Pseudo-outrage, on the other hand, is outrage that nobody in the political industry actually feels. It’s not an exaggerated form of anger, it’s a pure creation.
For instance, at this moment the Democratic Party is trying to get women to believe that the chairman of the Republican National Committee compared women to caterpillars. The cycle began when RNC chair Reince Priebus, asked if Democratic claims about a GOP war on women were hurting Republicans, replied:
Well, for one thing, if the Democrats said we had a war on caterpillars, and mainstream media outlet talked about the fact that Republicans have a war on caterpillars, then we have problems with caterpillars. The fact of the matter is it’s a fiction …
“Reince Priebus’ comparison of Republican attempts to limit women’s access to mammograms, cervical cancer screenings, and contraception to a ‘war on caterpillars’ shows how little regard leading Republicans, including Mitt Romney, have for women’s health,” said Obama deputy campaign manager Stephanie Cutter.

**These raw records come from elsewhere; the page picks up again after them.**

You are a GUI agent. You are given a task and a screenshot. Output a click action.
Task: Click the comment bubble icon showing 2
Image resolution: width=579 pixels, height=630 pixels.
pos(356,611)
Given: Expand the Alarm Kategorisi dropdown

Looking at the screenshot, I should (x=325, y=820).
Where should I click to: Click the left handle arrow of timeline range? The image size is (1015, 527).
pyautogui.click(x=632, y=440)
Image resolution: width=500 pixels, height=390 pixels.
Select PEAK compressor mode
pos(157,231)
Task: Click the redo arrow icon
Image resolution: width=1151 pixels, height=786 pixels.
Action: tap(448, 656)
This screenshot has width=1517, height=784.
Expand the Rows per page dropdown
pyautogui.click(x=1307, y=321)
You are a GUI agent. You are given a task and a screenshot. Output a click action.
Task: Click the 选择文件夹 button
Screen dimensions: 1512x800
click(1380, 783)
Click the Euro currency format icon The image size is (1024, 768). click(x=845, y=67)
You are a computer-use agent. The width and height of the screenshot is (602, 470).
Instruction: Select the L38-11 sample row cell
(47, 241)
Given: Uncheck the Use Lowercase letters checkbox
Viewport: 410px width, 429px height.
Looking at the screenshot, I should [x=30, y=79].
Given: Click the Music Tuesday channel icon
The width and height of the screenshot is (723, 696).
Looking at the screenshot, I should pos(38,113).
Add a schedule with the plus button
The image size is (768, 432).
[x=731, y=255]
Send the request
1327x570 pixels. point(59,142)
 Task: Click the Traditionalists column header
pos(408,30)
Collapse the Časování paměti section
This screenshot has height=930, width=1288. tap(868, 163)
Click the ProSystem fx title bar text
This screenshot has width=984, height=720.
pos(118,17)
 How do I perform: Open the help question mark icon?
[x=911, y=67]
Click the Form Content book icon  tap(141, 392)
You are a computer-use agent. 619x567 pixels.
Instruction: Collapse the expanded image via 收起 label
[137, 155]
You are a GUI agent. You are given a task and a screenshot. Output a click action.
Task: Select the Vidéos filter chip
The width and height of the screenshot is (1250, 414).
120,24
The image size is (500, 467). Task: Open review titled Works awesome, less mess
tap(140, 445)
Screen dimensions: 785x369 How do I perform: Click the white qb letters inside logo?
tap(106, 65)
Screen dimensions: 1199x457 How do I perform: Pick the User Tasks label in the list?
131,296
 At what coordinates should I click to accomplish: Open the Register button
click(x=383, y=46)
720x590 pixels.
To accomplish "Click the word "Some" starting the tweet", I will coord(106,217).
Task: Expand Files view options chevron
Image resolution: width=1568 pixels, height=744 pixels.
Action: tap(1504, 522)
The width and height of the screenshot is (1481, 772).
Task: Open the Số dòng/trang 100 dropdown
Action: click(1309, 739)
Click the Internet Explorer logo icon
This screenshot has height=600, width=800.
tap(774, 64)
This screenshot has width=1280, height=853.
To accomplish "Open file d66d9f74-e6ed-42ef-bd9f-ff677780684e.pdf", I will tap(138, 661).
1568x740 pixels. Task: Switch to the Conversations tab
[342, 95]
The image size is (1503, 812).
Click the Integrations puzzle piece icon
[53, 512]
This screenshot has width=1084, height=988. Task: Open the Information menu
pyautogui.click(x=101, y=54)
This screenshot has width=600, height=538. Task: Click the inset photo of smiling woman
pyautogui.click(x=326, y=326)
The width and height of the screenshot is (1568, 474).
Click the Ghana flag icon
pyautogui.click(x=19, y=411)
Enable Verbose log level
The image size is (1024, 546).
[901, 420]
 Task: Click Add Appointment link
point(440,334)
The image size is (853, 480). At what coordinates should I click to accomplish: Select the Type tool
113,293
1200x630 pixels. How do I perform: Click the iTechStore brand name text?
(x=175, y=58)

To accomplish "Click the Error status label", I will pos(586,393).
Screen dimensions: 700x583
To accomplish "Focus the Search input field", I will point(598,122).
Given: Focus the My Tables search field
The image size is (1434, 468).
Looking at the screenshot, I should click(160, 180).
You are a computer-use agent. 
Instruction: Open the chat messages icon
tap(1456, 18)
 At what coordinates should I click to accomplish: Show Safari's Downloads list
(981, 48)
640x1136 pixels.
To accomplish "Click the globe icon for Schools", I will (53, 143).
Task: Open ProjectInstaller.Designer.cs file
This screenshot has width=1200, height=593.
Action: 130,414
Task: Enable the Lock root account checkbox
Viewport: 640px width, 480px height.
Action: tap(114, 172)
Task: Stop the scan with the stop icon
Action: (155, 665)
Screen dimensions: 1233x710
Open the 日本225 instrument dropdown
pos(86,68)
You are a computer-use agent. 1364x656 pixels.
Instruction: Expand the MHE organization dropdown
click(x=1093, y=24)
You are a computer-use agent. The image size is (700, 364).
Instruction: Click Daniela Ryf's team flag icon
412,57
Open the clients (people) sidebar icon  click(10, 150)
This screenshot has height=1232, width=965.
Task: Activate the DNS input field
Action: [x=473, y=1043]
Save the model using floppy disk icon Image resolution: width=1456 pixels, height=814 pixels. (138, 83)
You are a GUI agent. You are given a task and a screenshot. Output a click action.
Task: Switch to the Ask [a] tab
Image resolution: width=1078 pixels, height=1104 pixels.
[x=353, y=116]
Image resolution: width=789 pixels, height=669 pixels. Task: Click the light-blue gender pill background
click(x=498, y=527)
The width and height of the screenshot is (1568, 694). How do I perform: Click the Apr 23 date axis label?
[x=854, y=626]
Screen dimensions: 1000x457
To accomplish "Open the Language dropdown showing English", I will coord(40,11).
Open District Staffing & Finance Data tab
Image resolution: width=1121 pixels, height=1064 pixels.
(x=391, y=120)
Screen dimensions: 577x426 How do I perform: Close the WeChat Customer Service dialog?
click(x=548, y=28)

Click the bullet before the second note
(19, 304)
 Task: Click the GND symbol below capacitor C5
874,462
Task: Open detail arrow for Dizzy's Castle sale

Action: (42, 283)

No, it doesn’t show that. It doesn’t show anything. And it’s not a “comparison,” it’s an analogy. Nobody was comparing women to caterpillars. He is merely asserting that his party is not waging a “war on women” — which, merits aside, is not an inherently offensive thing to argue — and using an analogy to make this case. Stephanie Cutter understands this perfectly well. Her calculation is that some segment of the Democratic base will not understand it and can be gulled into intensifying its support for the party on the basis of that misunderstanding.
Meanwhile, Republicans are whipping up pseudo-outrage over the Democratic National Committee’s appointment of Dani Gilbert:
The Democratic Party’s newly appointed Jewish outreach liaison is pictured on Facebook in a series of provocative photos with her friends holding dollar bills and referring to themselves as “Jewbags” and the “Jew cash money team.”
The story here is that the Jewish chair of the DNC, Debbie Wasserman-Schultz, perhaps redundantly appointed a Jewish outreach coordinator, who of course is also Jewish. As a college student she posed with a group of Jewish friends for photos that ironically played with anti-Jewish stereotypes, which is a thing minority groups like to do sometimes. The result is that Politico is now running stories headlined “Officials questioned hiring of ‘Jewbag’ staffer,” which explains that some of Obama’s campaign advisors worried that Republicans might be able to fool some Jews into being outraged over the Jewish DNC chair’s decision to hire a Jewish outreach staffer who had goofed around with her Jewish friends in college.
Pseudo-outrage can take any form, the more trivial the better, but identity politics provides the most fruitful environment for it to blossom. Pretending analogies are comparisons is an important subgenre of the pseudo-outrage industry. (Politicos: Never use an analogy to explain your point.)